Your reply should set down word for word each line below from the one with "882x588 pixels." through the final line, both included, but none of the pictures.

Stored entries:
★ ★ ★ ★ ★ ★ ★

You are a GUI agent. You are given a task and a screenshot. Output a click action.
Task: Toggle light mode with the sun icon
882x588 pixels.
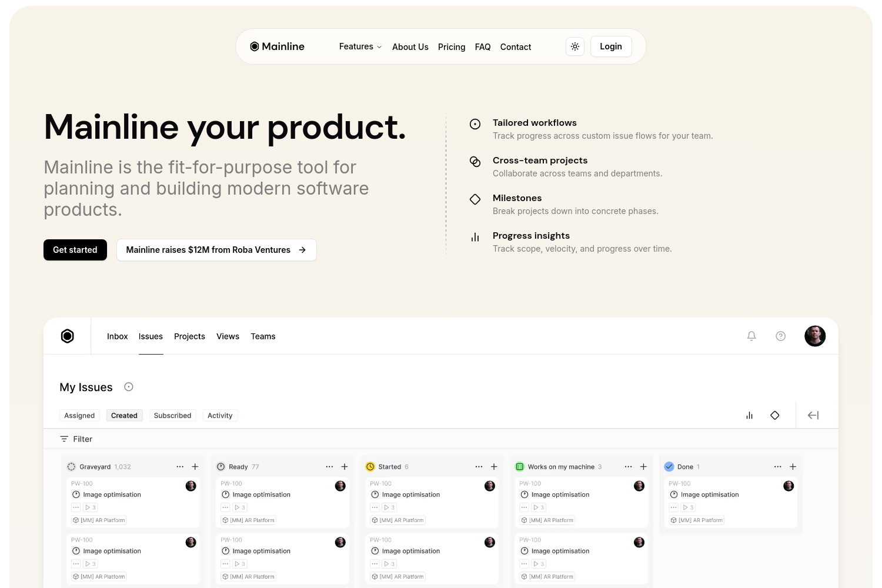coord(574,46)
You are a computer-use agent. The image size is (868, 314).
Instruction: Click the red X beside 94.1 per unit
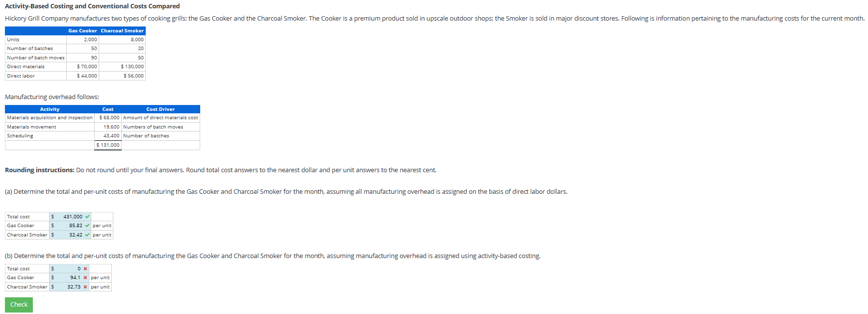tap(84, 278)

★ ★ ★ ★ ★ ★ ★

OUTPUT FOR THIS EXERCISE:
882x588 pixels.
coord(574,46)
You are a computer-use agent. The image size is (868, 314).
Instruction: Click the red X beside 94.1 per unit
tap(84, 278)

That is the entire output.